= DATA =
_ _ _ _
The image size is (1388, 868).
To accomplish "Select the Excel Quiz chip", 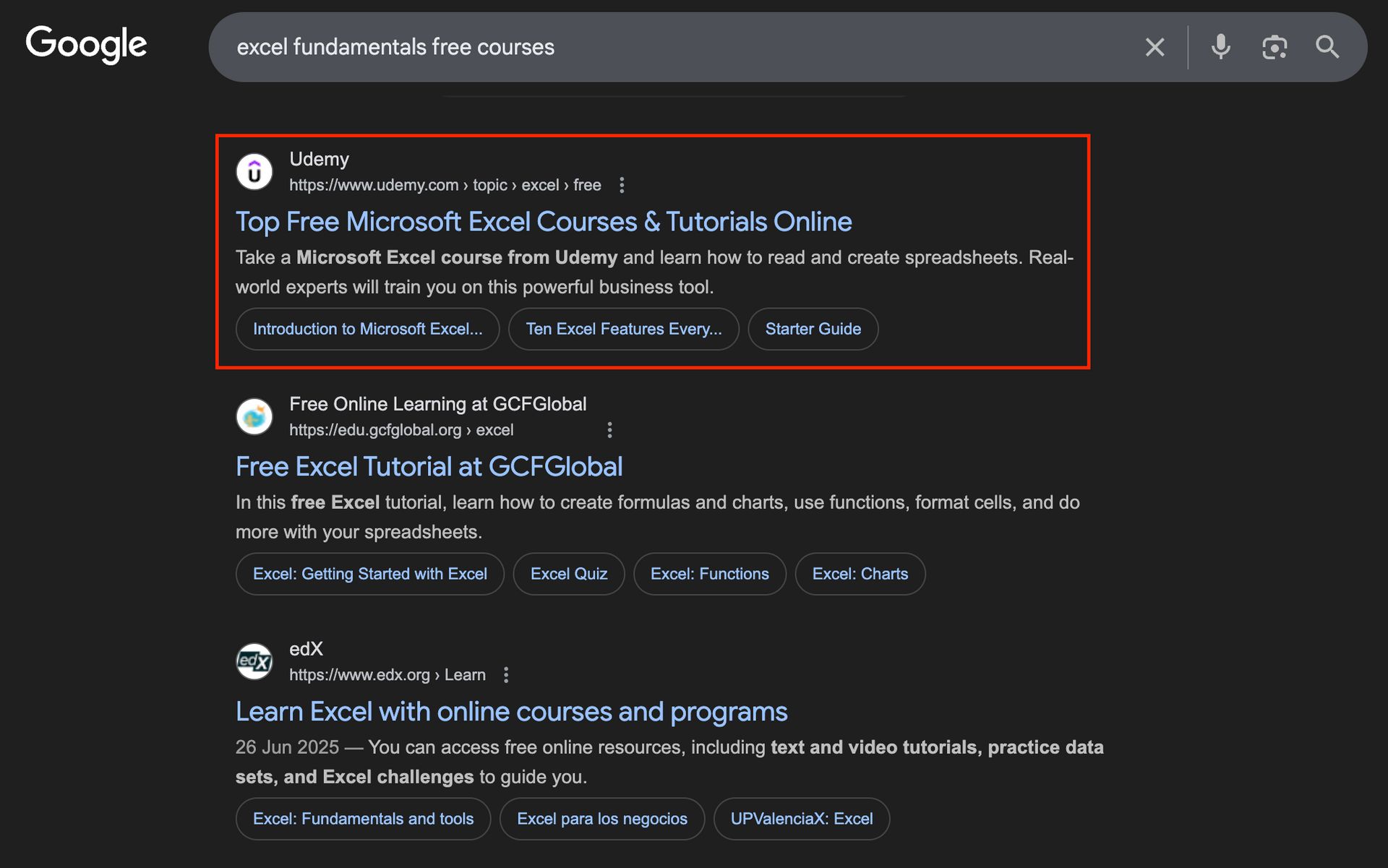I will pos(568,574).
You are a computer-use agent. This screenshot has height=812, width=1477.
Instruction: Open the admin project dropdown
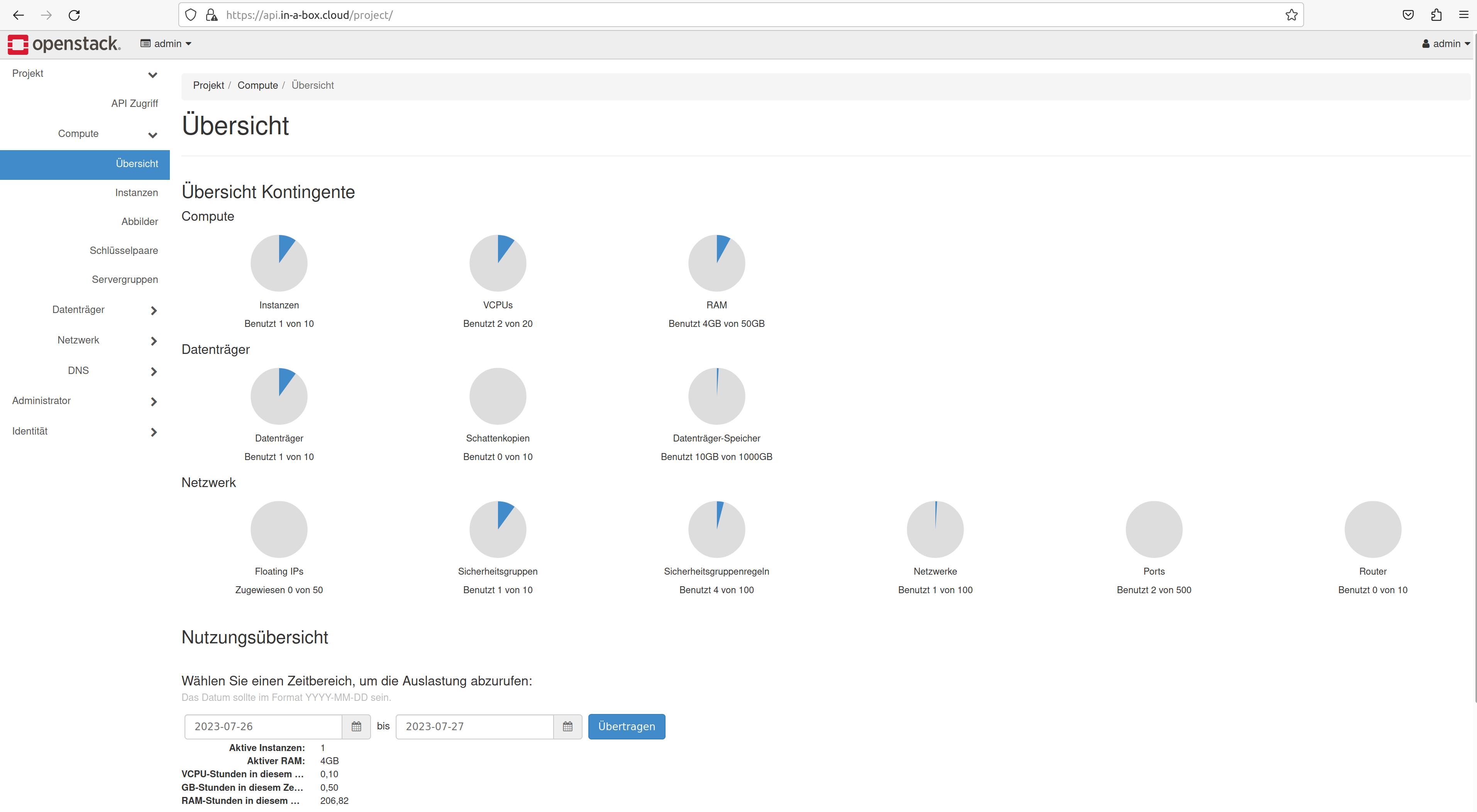(x=166, y=44)
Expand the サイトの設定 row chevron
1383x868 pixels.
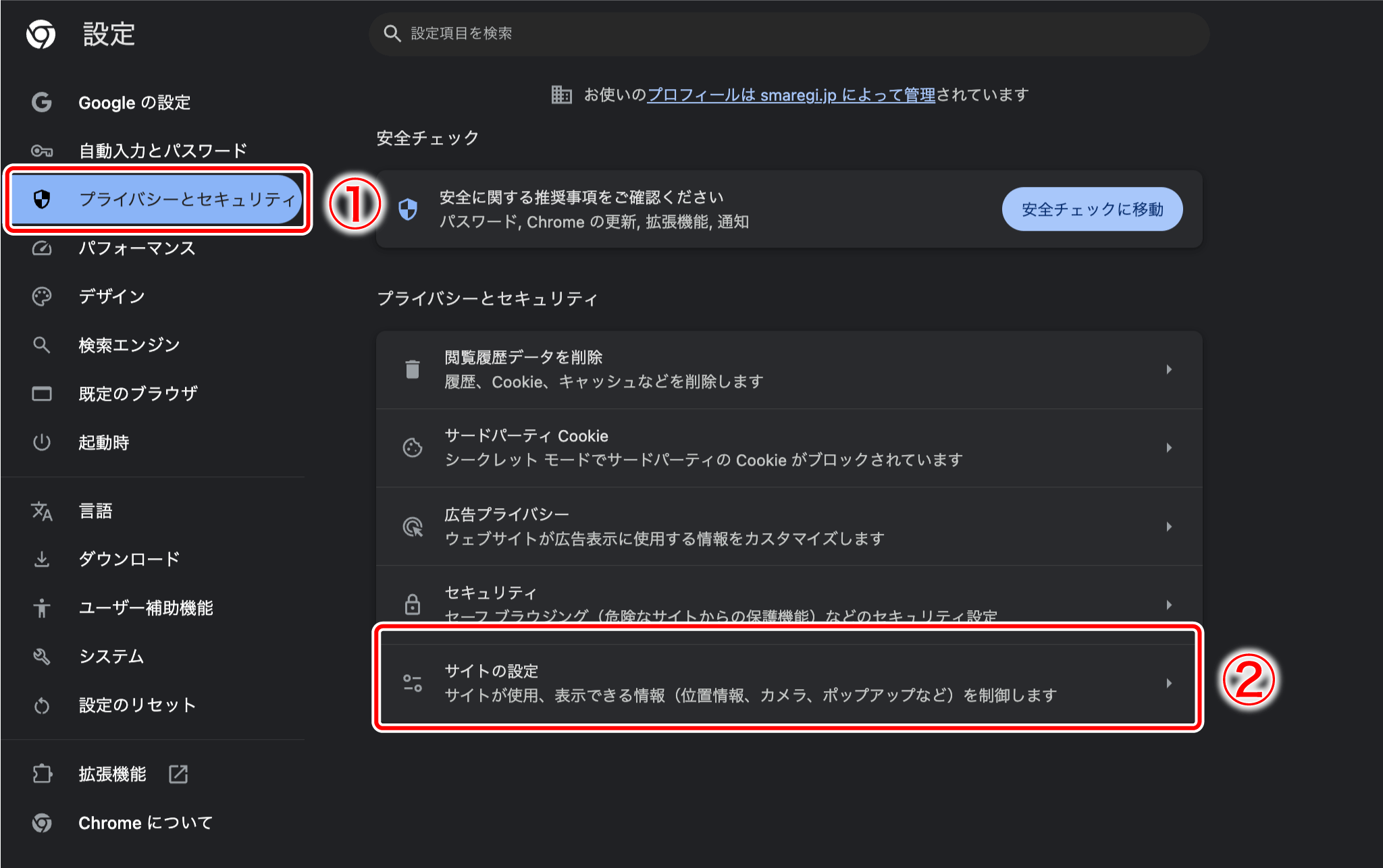(x=1169, y=683)
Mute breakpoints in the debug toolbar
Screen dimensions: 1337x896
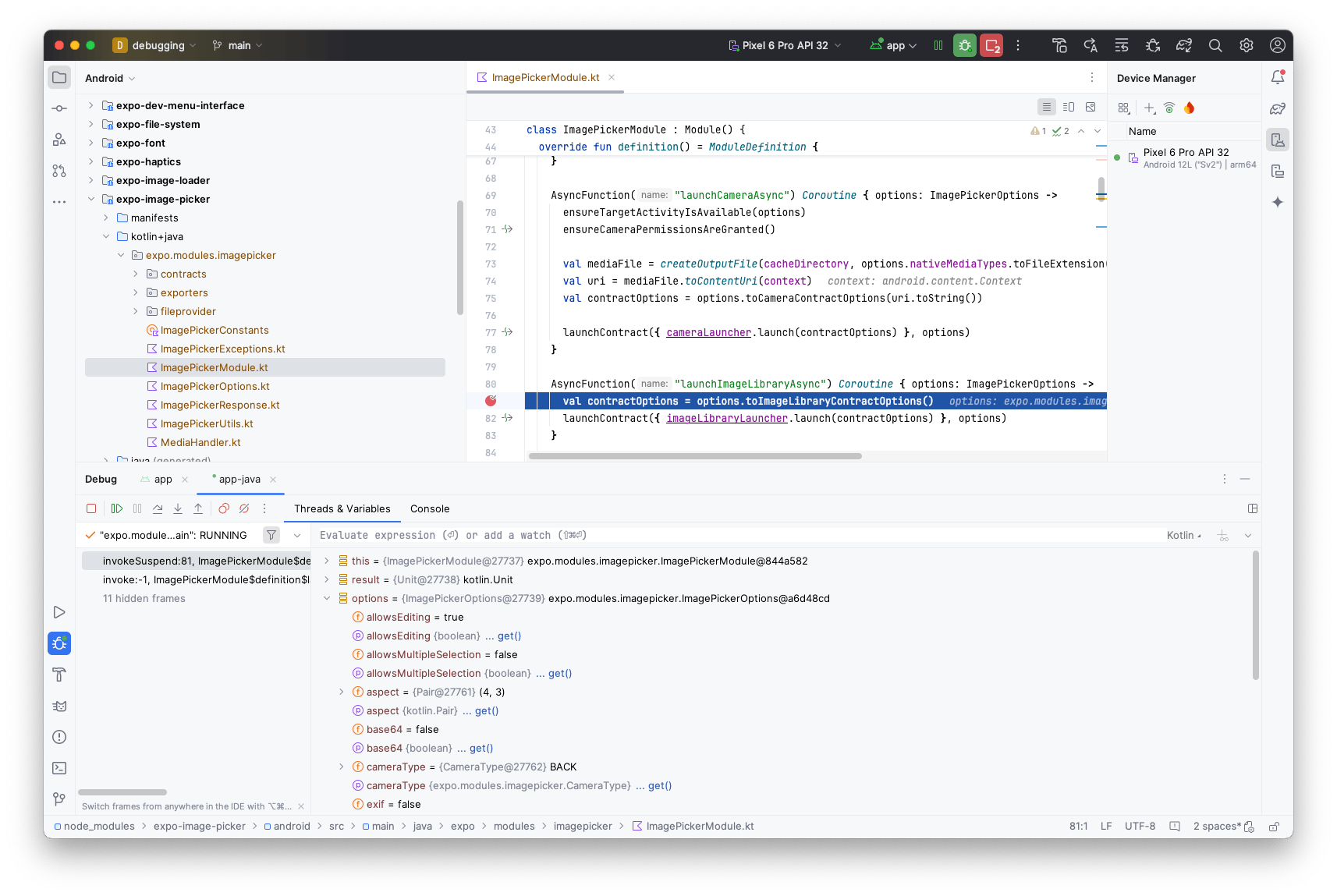tap(244, 508)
_ _ _ _
= WHAT TO DO =
Starting from the line where "1383x868 pixels." appears, copy every line through the end of the material, both ends included, but no pictures.

= TASK ANSWER =
1383x868 pixels.
(x=1169, y=683)
Mute breakpoints in the debug toolbar
Screen dimensions: 1337x896
tap(244, 508)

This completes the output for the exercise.